TASK GOAL
Once you find the line with "Télécharger PRO1000 PF" in the data that follows, repeat it and every line after it exactly, through the line with "Sitemap (12, 2475)".

PROVIDED RECORDS
#####
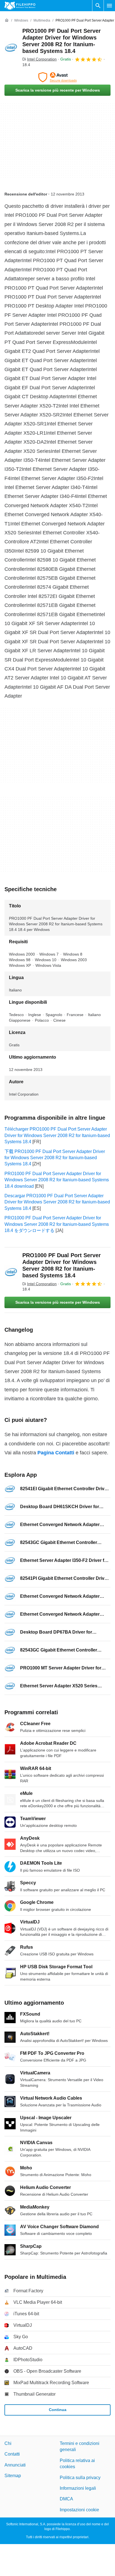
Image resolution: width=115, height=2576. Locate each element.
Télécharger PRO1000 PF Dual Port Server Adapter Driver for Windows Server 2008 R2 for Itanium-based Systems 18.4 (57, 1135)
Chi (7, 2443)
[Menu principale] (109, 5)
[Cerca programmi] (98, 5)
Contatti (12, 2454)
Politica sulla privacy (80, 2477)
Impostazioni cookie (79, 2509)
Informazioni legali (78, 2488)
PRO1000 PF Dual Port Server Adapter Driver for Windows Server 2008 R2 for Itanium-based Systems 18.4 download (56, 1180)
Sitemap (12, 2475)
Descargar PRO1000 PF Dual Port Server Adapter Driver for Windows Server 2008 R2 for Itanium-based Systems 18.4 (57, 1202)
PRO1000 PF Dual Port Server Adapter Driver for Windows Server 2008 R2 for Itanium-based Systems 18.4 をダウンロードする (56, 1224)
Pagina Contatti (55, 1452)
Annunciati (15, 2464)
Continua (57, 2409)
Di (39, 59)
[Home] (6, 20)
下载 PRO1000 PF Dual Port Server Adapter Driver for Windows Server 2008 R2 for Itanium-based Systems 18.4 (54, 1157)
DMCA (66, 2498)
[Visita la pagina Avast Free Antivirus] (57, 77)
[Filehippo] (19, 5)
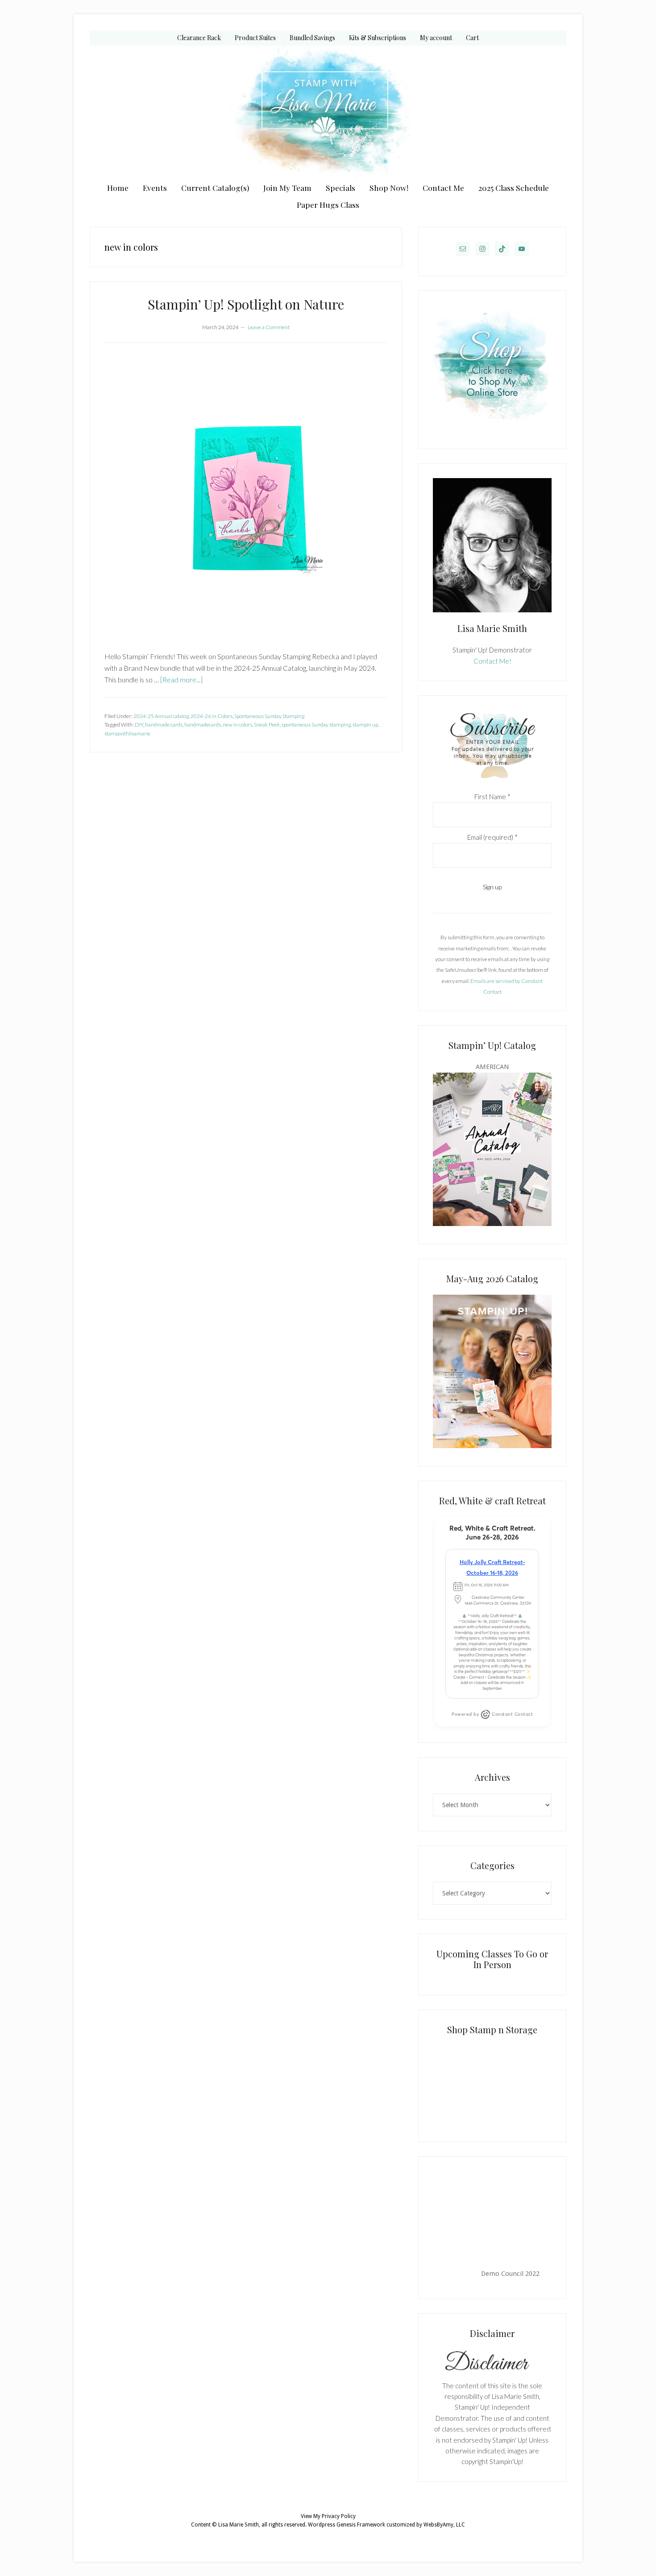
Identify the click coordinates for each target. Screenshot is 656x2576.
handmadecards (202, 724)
#####
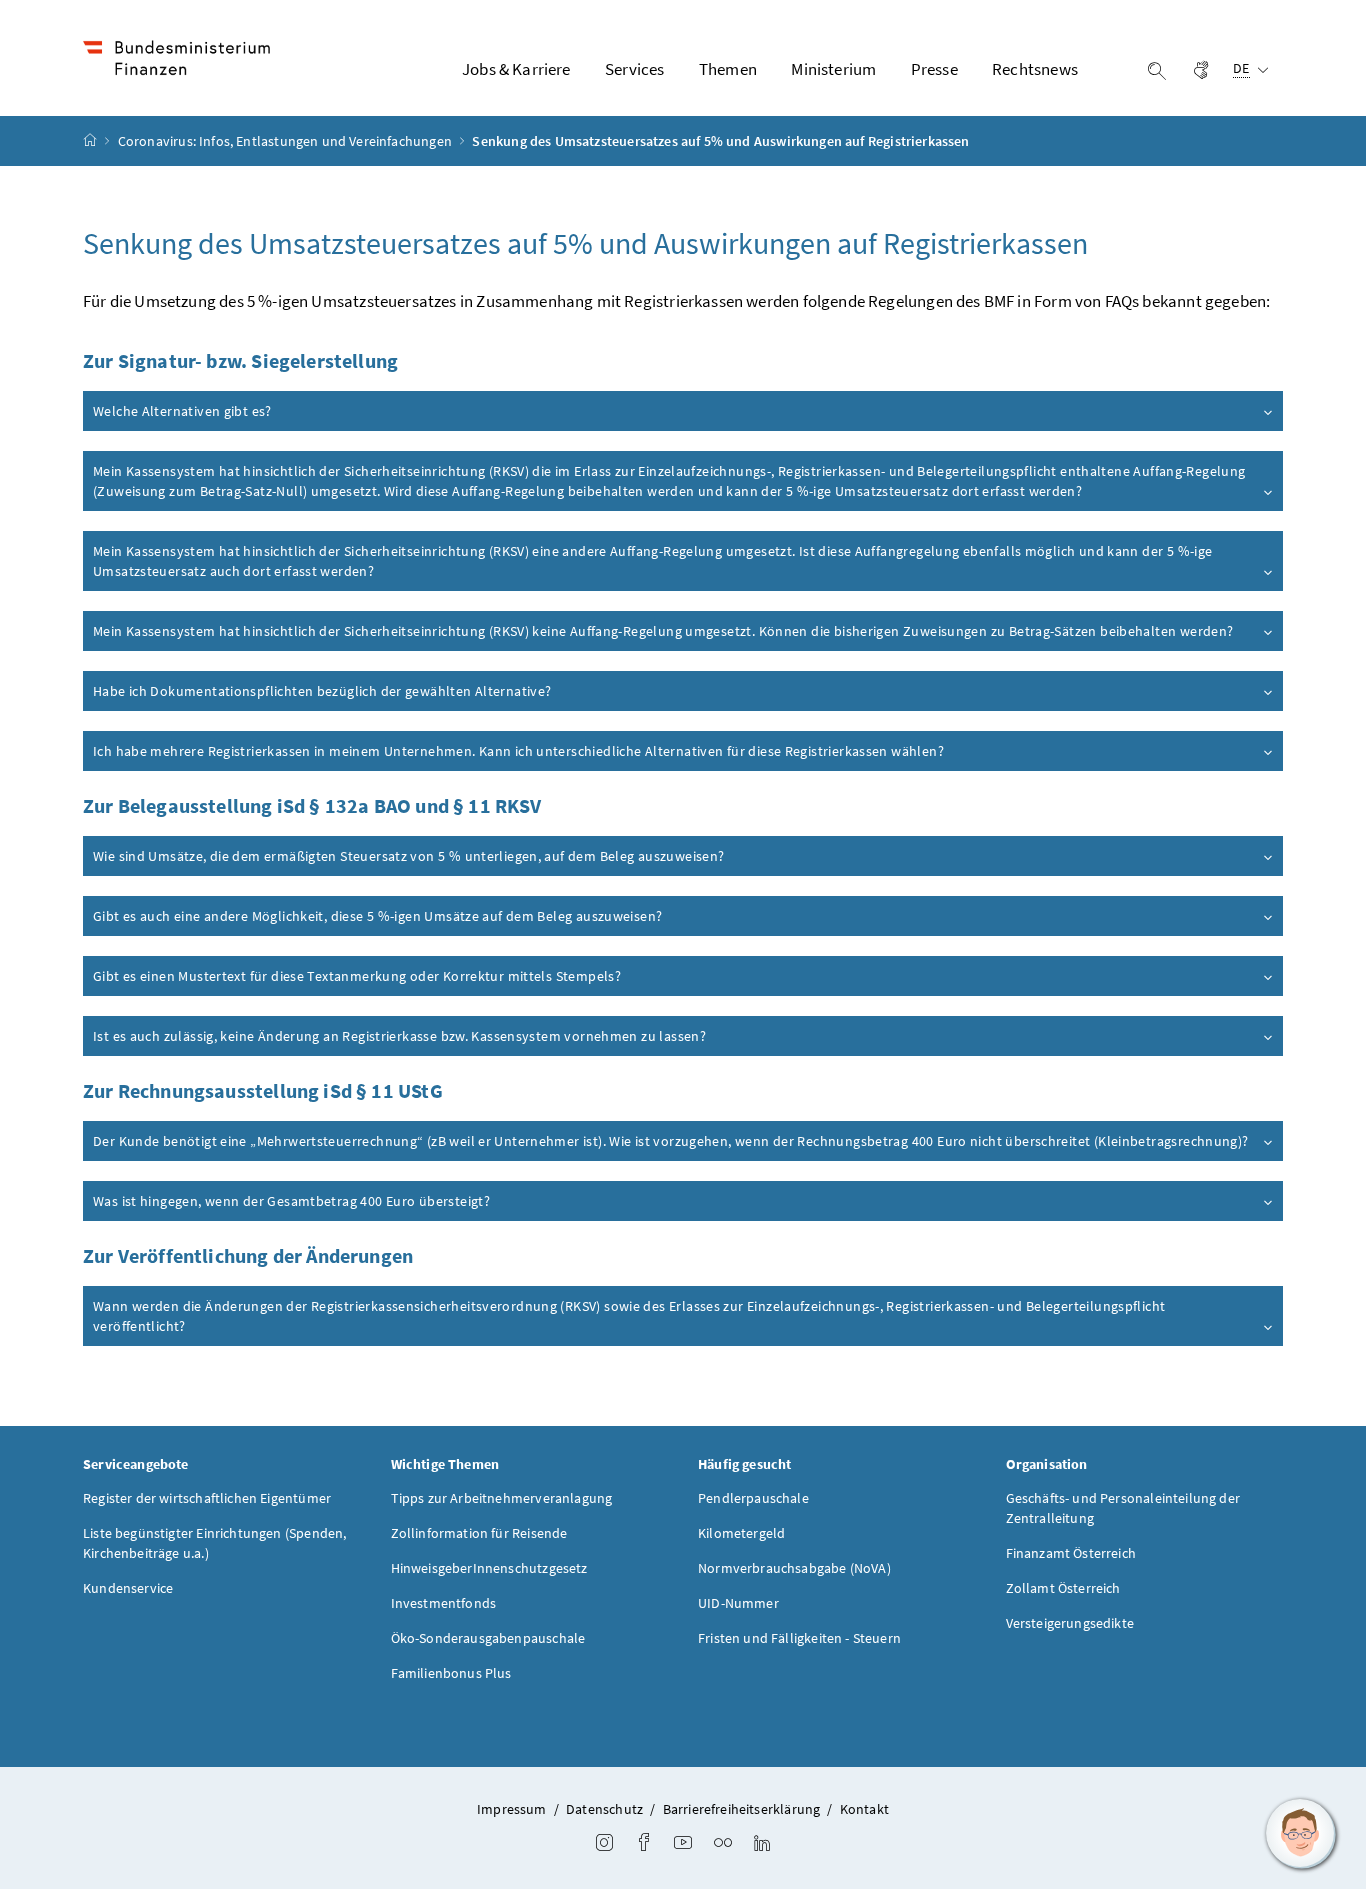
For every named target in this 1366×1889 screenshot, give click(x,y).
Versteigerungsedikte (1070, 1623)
#####
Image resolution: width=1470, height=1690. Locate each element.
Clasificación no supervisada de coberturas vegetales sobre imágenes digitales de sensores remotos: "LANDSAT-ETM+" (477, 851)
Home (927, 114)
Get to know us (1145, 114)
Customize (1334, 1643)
#####
FINISHED EXERCISE
Télécharger PRO1000 PF Dual Port Server Adapter Driver for Windows Server 2008 R2 for Itanium-based Systems 18.4 (57, 1135)
Chi (7, 2443)
[Menu principale] (109, 5)
[Cerca programmi] (98, 5)
Contatti (12, 2454)
Politica sulla privacy (80, 2477)
Impostazioni cookie (79, 2509)
Informazioni legali (78, 2488)
PRO1000 PF Dual Port Server Adapter Driver for Windows Server 2008 R2 for Itanium-based Systems 18.4 download (56, 1180)
Sitemap (12, 2475)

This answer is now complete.